_SUPPLIED PASSAGE:_

* START *

Results are only viewable after voting.
WOOO. Now, since he's joining the sky guard, He'll need a reason for doing so.

Why is he coming out to 188604 in particular? Because the sky guard aren't mercenaries, they're a militia, they essentially fight the good fight with little or no organization.

Also, that would be a corporation.
 
WOOO. Now, since he's joining the sky guard, He'll need a reason for doing so.

Why is he coming out to 188604 in particular? Because the sky guard aren't mercenaries, they're a militia, they essentially fight the good fight with little or no organization.

Also, that would be a corporation.
well that was one of the points of this character, he's a mercenary but he'll fight for what he feels is right and is completely against the killing of or putting in needless danger of civilians and non-combatants
 
besides it's not uncommon at all for PMC's to join smaller forces in conflict, or to give their services to groups going into heavy conflict zones as that's how they get their feet wet to get their business's name out there and it's not even always in a combat role, but a lot of the time in a support role.
 
he might have heard of what was going on and thought he could help, or he might have been looking for just possible leads for work and decided it was a good cause to help with.
 
he might have heard of what was going on and thought he could help, or he might have been looking for just possible leads for work and decided it was a good cause to help with.

* END *

_GIVEN RECORDS:_

* START *

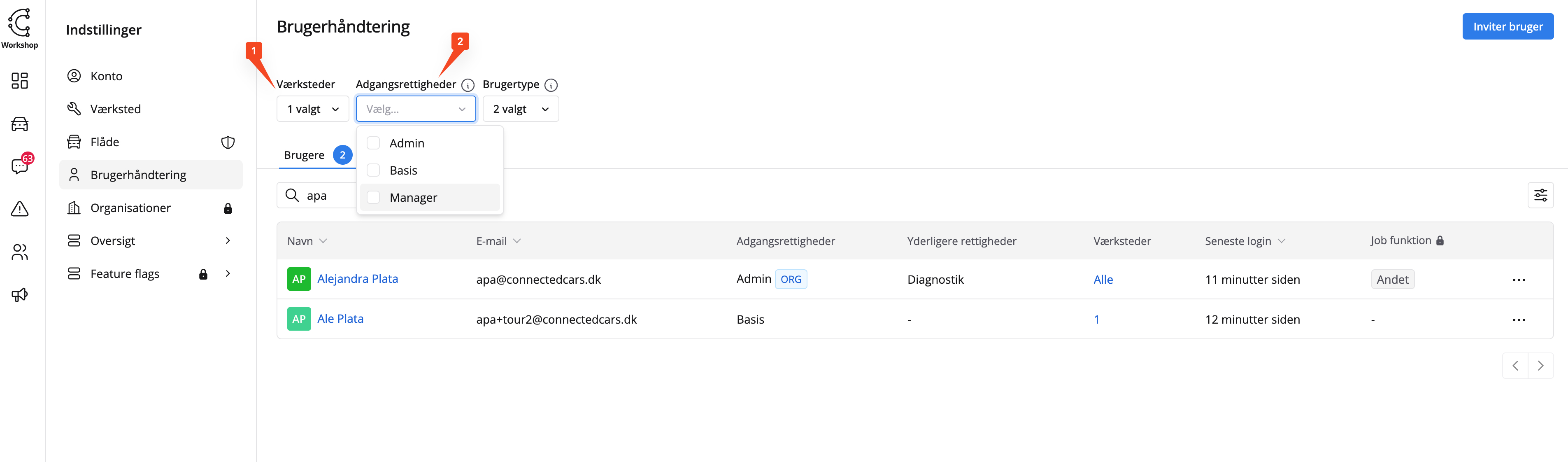
Task: Click the Inviter bruger button
Action: (x=1507, y=27)
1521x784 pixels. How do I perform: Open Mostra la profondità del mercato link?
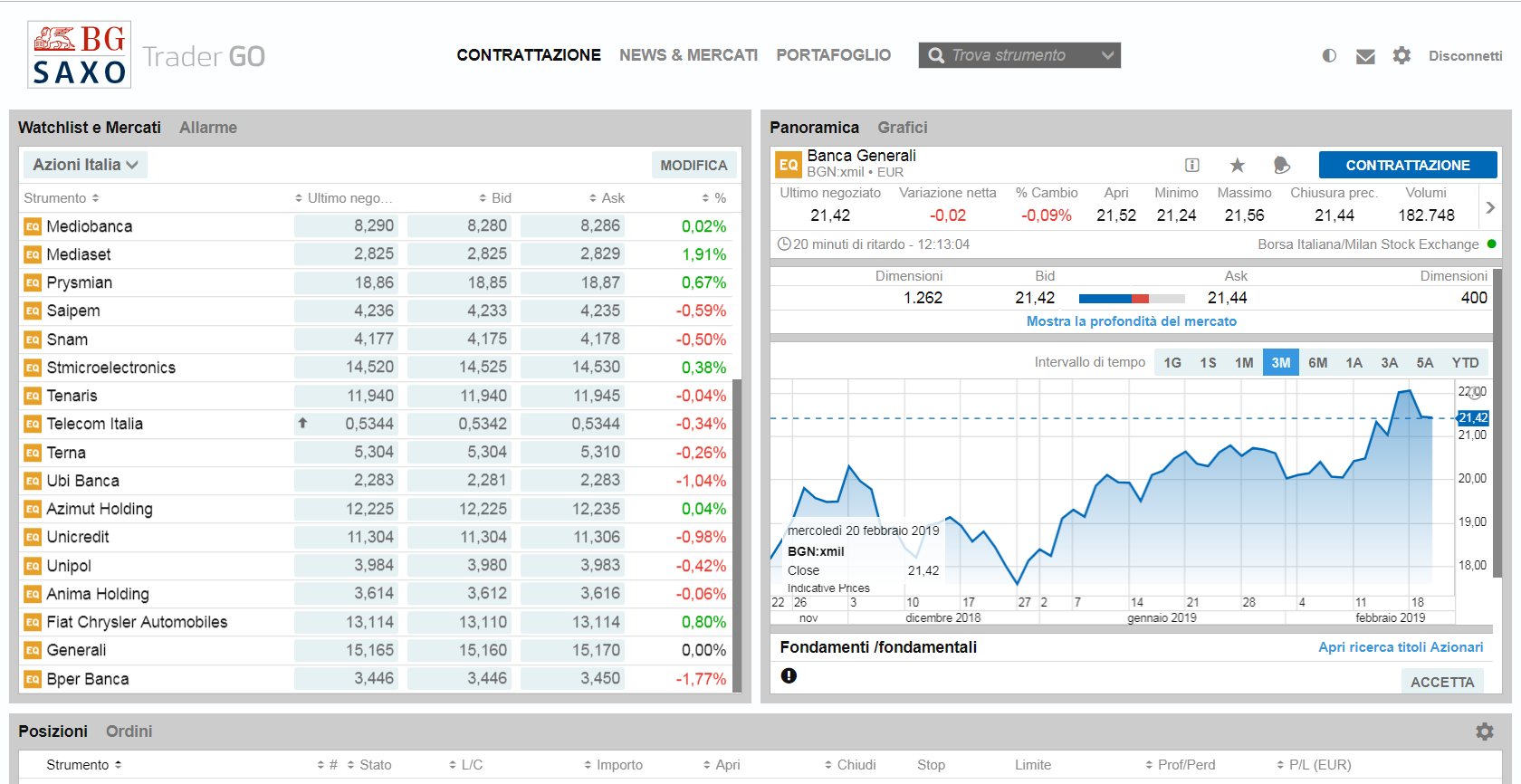click(x=1131, y=321)
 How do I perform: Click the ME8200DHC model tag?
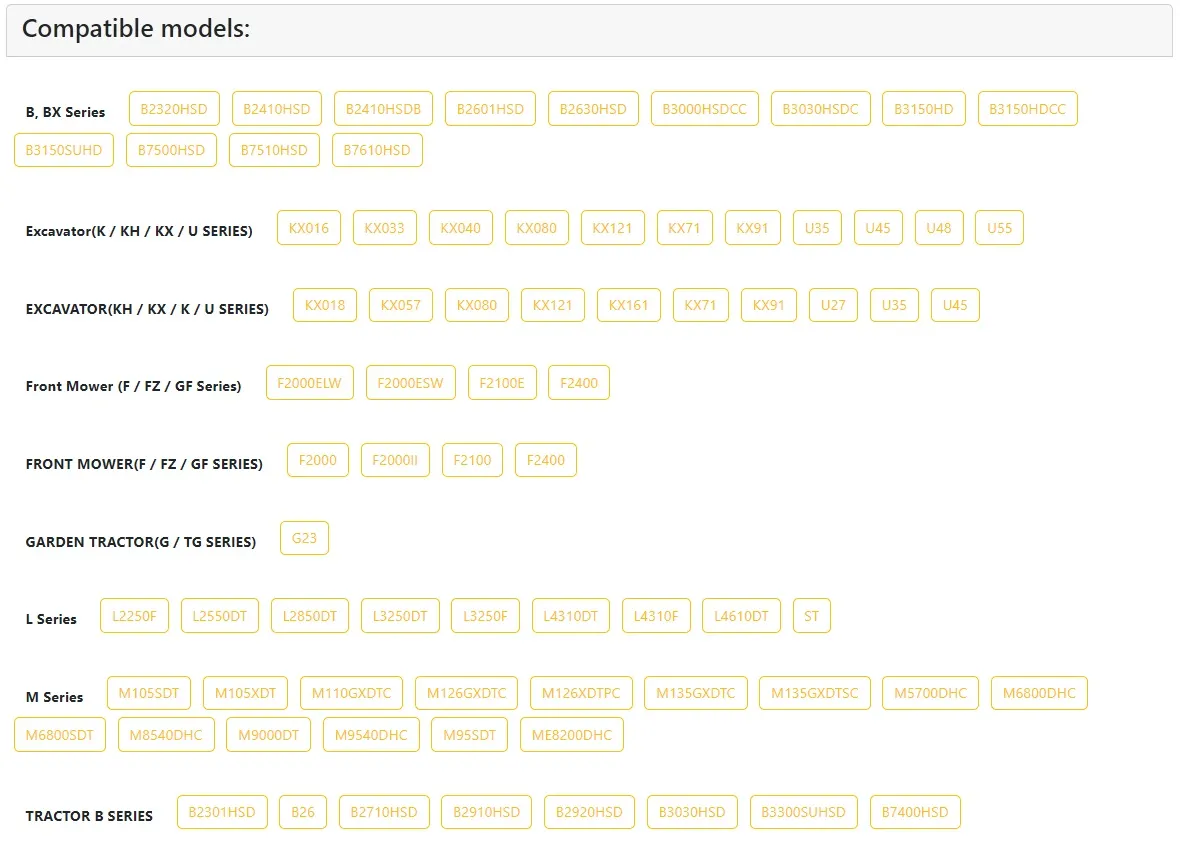tap(572, 735)
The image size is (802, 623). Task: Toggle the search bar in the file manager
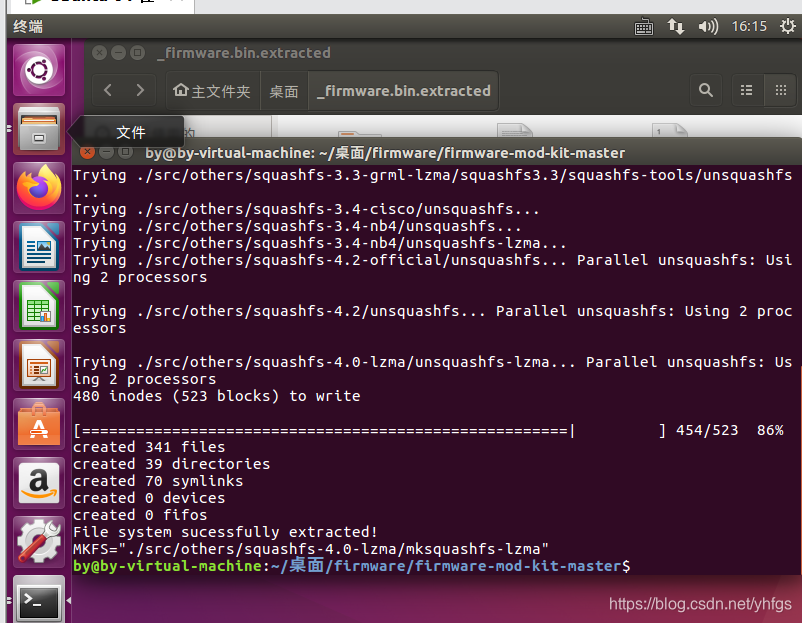point(706,90)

* END *

_REQUIREMENTS:_
[1] In the forum thread about the sky guard character, why does the poster say it is not unusual for PMCs to join smaller forces in a conflict? Answer in one to three sentences.
[2] Translate this sentence from the forum thread about the sky guard character into Spanish: "Now, since he's joining the sky guard, He'll need a reason for doing so."
[3] Resume the forum thread about the sky guard character from the point where it stops.
The data is not needed for any of the work here.

_ANSWERS TO EACH TASK:_
[1] According to the poster, joining smaller forces or helping groups headed into heavy conflict zones is how PMCs get their feet wet and get their business's name out there. That help is not always in combat; often it is in a support role.

[2] Ahora, como se va a unir a la guardia celeste, necesitará una razón para hacerlo.

[3]
plus he's looking for his sister that he's never met so he taking any reason to justify searching an area for leads on where she might be, and i kinda put that in there so i had some background plot to build up on and maybe create a major plot thread for that aspect Jack.
 
Hm? Thread caught my eye and we've got '604 involved, interesting...


After reading: I suggest you go through the wiki page with a fine-toothed comb, adding in capitalization at the beginning of sentences and such. I also recommend you split some things up, such as the paragraph about his inventory, to make it easier to read and such.
i went through with your suggested corrections and i'm not sure why the whole inventory section was lumped together like that as when i typed it i did so as a list. but thank you very much for the very helpful feedback.
 
i went through with your suggested corrections and i'm not sure why the whole inventory section was lumped together like that as when i typed it i did so as a list. but thank you very much for the very helpful feedback.

I noticed that has happened to me when I made Araena recently. Not sure what's causing it...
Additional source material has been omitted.